» DOCUMENT
>> start

[PATCH bpf-next] bpf, capabilities: introduce CAP_BPF

Andy Lutomirski luto at kernel.org
Wed Aug 28 00:55:41 UTC 2019


On Tue, Aug 27, 2019 at 5:34 PM Alexei Starovoitov
<alexei.starovoitov at gmail.com> wrote:
>
> On Tue, Aug 27, 2019 at 04:01:08PM -0700, Andy Lutomirski wrote:
> > [adding some security and tracing folks to cc]
> >
> > On Tue, Aug 27, 2019 at 1:52 PM Alexei Starovoitov <ast at kernel.org> wrote:
> > >
> > > Introduce CAP_BPF that allows loading all types of BPF programs,
> > > create most map types, load BTF, iterate programs and maps.
> > > CAP_BPF alone is not enough to attach or run programs.
> > >
> > > Networking:
> > >
> > > CAP_BPF and CAP_NET_ADMIN are necessary to:
> > > - attach to cgroup-bpf hooks like INET_INGRESS, INET_SOCK_CREATE, INET4_CONNECT
> > > - run networking bpf programs (like xdp, skb, flow_dissector)
> > >
> > > Tracing:
> > >
> > > CAP_BPF and perf_paranoid_tracepoint_raw() (which is kernel.perf_event_paranoid == -1)
> > > are necessary to:
> > > - attach bpf program to raw tracepoint
> > > - use bpf_trace_printk() in all program types (not only tracing programs)
> > > - create bpf stackmap
> > >
> > > To attach bpf to perf_events perf_event_open() needs to succeed as usual.
> > >
> > > CAP_BPF controls BPF side.
> > > CAP_NET_ADMIN controls intersection where BPF calls into networking.
> > > perf_paranoid_tracepoint_raw controls intersection where BPF calls into tracing.
> > >
> > > In the future CAP_TRACING could be introduced to control
> > > creation of kprobe/uprobe and attaching bpf to perf_events.
> > > In such case bpf_probe_read() thin wrapper would be controlled by CAP_BPF.
> > > Whereas probe_read() would be controlled by CAP_TRACING.
> > > CAP_TRACING would also control generic kprobe+probe_read.
> > > CAP_BPF and CAP_TRACING would be necessary for tracing bpf programs
> > > that want to use bpf_probe_read.
> >
> > First, some high-level review:
> >
> > Can you write up some clear documentation aimed at administrators that
> > says what CAP_BPF does?  For example, is it expected that CAP_BPF by
> > itself permits reading all kernel memory?
>
> hmm. the answer is in the sentence you quoted right above.

I was hoping for something in Documentation/admin-guide, not in a
changelog that's hard to find.

>
> > Can you give at least one fully described use case where CAP_BPF
> > solves a real-world problem that is not solved by existing mechanisms?

>> end

» DATASET RECORDS
>> start

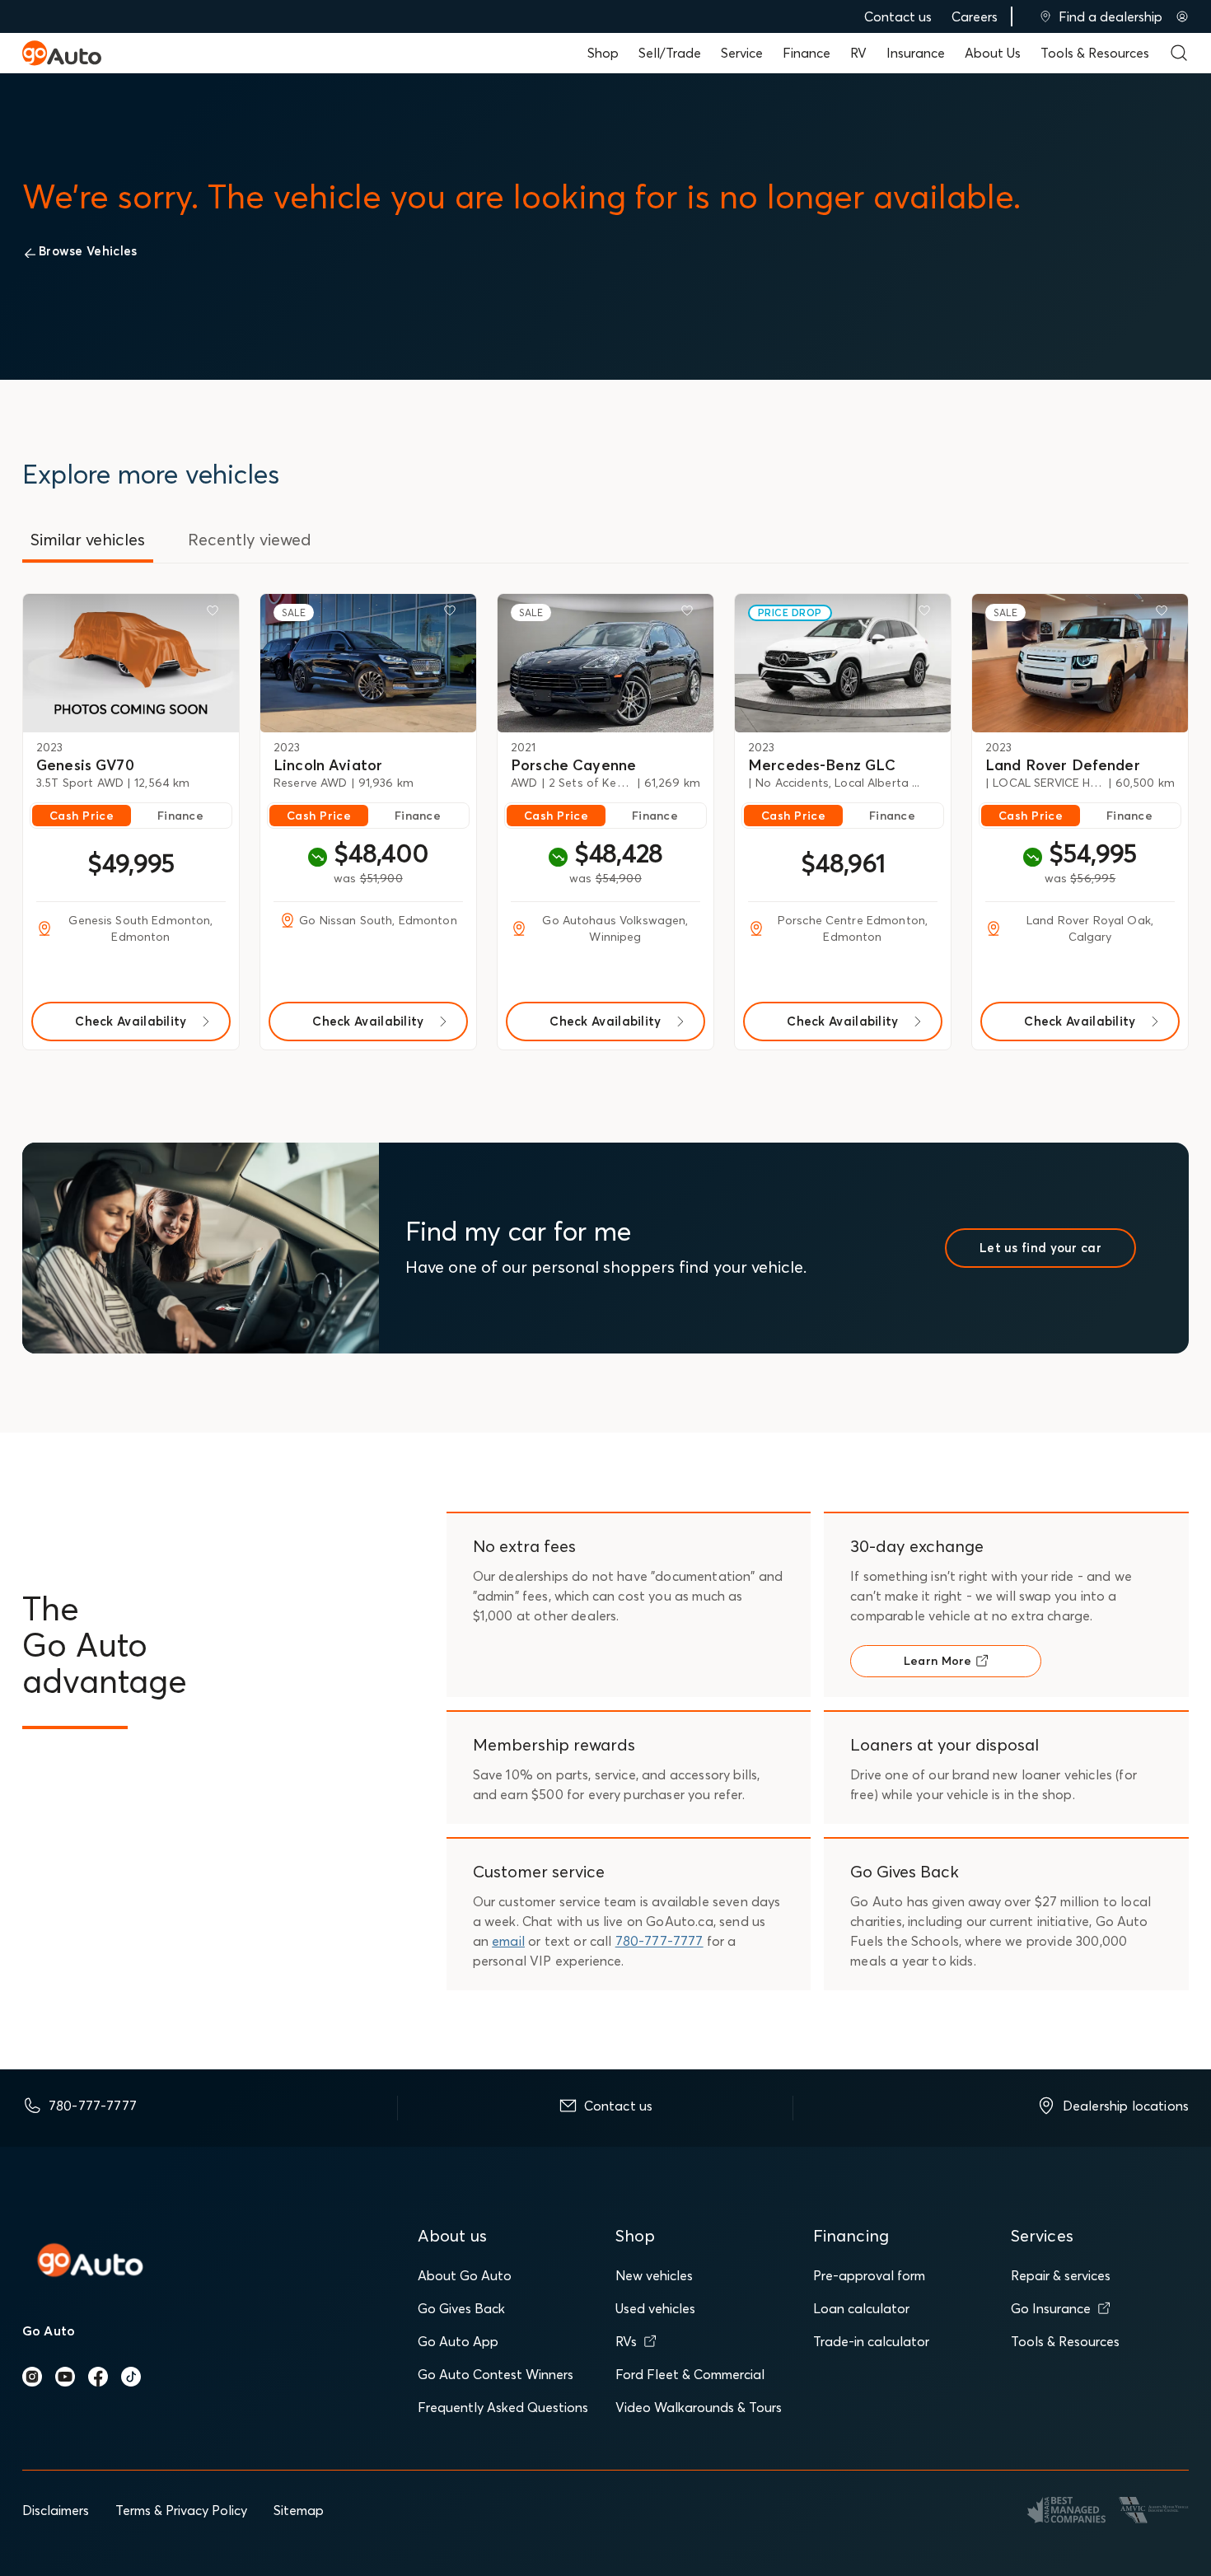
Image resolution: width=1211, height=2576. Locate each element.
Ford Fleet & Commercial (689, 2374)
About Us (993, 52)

>> end
>> start

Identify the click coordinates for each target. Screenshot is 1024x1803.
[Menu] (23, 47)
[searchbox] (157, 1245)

>> end

» WRITTEN INSTRUCTION 1
Which two capabilities does the CAP_BPF thread say are necessary to run networking bpf programs?
» WRITTEN INSTRUCTION 2
Transcribe the part of the CAP_BPF thread starting at "On Tue, Aug 27, 2019 at 5:34" and ending at "programs and maps.".
The rows are separate material from the CAP_BPF thread.

» RESPONSE 1
CAP_BPF and CAP_NET_ADMIN.

» RESPONSE 2
On Tue, Aug 27, 2019 at 5:34 PM Alexei Starovoitov
<alexei.starovoitov at gmail.com> wrote:
>
> On Tue, Aug 27, 2019 at 04:01:08PM -0700, Andy Lutomirski wrote:
> > [adding some security and tracing folks to cc]
> >
> > On Tue, Aug 27, 2019 at 1:52 PM Alexei Starovoitov <ast at kernel.org> wrote:
> > >
> > > Introduce CAP_BPF that allows loading all types of BPF programs,
> > > create most map types, load BTF, iterate programs and maps.